The house is 100 years old.   I've lifted the lino and found Kauri flooring.  Some boards have been attacked by borers.  What is the best way to fill borer holes (just the holes - I don't want to fill the cracks where the T&G meet).  I am thinking of staining or painting the floor afterwards.

----------


## Cecile

The only thing I can say is to make sure the borer isn't active before you attempt anything.  As for what to fill them with, there will be others here with good advice.  Good luck.

----------


## centralbeak

The borers have long since gone on vacation. I think they ate the sap wood about 99 years ago when the floor was new.

----------


## Dusty

Being Kauri,  I'd look at replacing as many boards as you can rather than filling. I've often found over the years that Borer really go to town on Kauri and eat quite a fair bit of the board (more so than what they do with, say, Baltic). 
But, if you do wish to go ahead with filling my recommendation is definitely with Timbermate putty, probably in their Brushbox colour.
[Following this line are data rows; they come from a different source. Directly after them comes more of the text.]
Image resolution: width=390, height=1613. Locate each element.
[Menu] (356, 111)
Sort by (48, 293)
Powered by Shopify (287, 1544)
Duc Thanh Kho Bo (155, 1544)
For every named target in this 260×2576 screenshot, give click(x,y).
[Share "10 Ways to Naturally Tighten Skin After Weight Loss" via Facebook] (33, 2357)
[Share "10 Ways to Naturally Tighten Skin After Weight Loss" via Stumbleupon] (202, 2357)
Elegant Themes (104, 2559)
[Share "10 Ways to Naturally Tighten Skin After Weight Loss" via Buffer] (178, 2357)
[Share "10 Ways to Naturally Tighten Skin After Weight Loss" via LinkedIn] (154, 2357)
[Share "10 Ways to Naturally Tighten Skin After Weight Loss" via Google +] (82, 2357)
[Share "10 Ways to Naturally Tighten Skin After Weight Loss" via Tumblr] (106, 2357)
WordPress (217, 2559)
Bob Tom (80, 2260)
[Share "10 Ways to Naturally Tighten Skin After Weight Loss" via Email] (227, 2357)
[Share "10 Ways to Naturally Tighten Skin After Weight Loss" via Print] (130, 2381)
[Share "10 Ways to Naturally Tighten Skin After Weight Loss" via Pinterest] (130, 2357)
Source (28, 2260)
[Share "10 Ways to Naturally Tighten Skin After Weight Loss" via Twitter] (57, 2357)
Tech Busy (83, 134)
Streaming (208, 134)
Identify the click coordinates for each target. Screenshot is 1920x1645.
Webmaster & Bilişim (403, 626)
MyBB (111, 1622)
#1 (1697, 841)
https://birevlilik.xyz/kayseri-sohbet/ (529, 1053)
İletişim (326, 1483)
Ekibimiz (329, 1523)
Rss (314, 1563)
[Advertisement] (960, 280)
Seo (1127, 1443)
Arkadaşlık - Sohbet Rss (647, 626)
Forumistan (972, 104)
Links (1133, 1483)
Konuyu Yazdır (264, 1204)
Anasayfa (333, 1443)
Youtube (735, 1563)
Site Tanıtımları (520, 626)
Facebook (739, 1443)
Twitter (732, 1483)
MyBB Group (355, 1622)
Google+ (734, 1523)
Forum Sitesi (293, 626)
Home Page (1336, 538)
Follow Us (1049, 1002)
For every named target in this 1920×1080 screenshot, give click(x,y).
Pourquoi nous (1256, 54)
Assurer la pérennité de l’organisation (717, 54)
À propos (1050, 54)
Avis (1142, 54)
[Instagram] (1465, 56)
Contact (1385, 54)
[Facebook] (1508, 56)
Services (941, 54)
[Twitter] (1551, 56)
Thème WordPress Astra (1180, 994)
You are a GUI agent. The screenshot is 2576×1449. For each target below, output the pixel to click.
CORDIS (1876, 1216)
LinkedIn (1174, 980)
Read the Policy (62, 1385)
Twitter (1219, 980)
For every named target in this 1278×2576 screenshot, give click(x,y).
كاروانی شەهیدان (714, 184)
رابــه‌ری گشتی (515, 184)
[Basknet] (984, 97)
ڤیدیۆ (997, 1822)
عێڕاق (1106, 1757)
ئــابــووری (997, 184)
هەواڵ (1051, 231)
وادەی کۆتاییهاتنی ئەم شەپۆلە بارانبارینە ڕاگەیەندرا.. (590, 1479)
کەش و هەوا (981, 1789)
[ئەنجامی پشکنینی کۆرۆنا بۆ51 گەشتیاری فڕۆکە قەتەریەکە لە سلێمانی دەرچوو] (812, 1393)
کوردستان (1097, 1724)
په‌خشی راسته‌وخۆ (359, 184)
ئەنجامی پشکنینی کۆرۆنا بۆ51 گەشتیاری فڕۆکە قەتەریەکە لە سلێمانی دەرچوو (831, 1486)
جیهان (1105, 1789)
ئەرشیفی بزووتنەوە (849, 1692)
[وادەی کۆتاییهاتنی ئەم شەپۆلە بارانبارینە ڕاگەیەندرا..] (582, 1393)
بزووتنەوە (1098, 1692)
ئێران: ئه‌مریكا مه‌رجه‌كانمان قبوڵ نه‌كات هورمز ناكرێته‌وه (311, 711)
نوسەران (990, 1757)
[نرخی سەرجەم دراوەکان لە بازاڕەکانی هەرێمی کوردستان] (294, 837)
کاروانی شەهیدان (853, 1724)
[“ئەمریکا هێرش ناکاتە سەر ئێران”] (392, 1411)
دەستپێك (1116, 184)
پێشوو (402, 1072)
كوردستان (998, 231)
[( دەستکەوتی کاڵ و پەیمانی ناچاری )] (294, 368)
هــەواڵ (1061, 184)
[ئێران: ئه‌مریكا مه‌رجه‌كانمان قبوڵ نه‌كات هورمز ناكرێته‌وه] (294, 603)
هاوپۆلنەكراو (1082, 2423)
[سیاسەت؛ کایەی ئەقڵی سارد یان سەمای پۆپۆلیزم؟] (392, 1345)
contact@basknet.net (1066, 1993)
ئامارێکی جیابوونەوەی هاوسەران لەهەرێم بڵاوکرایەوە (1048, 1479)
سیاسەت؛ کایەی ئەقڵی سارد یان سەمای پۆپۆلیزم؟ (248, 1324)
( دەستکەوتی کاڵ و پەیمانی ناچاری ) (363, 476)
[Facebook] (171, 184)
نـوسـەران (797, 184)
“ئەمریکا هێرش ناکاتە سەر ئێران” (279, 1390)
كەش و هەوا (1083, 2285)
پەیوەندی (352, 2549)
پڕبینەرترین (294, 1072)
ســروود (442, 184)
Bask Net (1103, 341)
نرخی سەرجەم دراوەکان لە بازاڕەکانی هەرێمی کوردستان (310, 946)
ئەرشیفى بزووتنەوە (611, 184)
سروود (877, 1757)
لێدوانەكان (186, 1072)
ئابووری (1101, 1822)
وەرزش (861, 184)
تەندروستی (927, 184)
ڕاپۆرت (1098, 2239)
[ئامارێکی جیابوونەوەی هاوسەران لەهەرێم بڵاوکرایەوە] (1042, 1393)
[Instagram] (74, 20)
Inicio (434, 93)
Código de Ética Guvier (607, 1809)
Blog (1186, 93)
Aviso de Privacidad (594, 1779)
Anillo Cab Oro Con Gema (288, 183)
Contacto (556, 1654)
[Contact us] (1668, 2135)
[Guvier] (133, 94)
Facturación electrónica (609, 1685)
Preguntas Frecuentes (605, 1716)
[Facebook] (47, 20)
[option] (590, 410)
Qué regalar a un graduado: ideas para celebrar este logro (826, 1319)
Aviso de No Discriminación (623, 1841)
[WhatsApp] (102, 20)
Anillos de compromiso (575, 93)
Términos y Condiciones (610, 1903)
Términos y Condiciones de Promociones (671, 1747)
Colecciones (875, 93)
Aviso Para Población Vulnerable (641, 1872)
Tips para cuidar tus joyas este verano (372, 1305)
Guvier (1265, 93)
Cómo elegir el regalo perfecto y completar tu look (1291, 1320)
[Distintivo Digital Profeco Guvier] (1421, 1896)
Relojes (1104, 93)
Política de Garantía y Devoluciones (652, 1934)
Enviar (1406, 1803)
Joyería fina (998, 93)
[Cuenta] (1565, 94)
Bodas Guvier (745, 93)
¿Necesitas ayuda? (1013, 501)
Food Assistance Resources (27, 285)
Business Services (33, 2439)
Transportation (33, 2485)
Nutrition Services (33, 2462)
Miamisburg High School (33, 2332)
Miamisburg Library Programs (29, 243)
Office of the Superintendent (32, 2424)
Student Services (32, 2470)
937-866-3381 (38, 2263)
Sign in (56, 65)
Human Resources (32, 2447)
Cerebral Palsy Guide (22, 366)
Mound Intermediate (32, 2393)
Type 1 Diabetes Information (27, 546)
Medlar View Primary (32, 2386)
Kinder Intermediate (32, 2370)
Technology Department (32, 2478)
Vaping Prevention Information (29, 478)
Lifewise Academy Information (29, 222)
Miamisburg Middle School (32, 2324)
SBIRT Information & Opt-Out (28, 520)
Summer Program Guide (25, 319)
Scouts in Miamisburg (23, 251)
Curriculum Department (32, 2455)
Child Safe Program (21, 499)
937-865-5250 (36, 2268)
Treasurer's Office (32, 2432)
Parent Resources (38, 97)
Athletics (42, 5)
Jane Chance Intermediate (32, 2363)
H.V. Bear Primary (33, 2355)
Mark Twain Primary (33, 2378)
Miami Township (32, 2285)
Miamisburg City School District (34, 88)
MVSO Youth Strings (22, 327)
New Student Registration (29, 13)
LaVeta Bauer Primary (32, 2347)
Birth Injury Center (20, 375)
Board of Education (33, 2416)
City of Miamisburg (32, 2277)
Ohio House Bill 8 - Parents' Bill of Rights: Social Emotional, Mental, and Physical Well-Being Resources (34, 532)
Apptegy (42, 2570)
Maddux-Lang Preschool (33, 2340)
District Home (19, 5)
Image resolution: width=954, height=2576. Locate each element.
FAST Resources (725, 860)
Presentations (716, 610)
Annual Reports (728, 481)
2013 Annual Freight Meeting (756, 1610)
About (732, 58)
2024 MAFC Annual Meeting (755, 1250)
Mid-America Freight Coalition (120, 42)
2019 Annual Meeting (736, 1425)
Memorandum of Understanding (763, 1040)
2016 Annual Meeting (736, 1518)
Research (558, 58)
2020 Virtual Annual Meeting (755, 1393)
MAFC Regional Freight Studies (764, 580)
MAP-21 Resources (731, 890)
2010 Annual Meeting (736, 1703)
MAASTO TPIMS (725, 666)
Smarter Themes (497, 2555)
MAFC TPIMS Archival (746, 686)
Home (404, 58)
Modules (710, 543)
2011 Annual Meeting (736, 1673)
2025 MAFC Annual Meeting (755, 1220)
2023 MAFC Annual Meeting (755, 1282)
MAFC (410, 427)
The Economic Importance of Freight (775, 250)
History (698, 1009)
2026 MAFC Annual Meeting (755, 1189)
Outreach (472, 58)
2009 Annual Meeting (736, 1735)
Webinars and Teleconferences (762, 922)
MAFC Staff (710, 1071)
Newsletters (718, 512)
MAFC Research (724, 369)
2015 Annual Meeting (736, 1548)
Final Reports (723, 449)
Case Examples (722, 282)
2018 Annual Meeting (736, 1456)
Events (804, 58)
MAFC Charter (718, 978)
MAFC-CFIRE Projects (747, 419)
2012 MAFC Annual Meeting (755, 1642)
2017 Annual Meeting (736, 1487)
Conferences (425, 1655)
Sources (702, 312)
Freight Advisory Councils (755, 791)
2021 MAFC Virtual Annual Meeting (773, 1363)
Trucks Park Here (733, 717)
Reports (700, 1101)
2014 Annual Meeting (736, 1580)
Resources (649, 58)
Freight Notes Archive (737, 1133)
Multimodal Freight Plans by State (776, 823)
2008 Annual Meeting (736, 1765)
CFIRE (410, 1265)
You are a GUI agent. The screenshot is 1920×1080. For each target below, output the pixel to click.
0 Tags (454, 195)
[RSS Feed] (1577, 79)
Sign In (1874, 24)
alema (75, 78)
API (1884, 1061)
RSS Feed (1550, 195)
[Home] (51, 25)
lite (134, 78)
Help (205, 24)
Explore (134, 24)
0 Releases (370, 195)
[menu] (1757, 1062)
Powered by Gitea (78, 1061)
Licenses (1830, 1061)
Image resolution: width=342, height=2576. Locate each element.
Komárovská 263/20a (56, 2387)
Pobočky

Mix it into a paste, about the consistency of toothpaste and spread it in during and throughout the sanding and finishing process. 
The down side to filling borer holes, is that the holes and pattens from where the Borer were are not that deep and therefore the putty is prone to popping out not long after it's all been done and finished, which can be disappointing.  This is more likely to happen if there is any flex or bounce in the sub-floor or the boards themselves, which is why I'd rather look at replacing as many as possible rather than just filling.

----------


## centralbeak

Thanks Dusty - take your point about replacing as many boards as possible.  I'll see how I go.

----------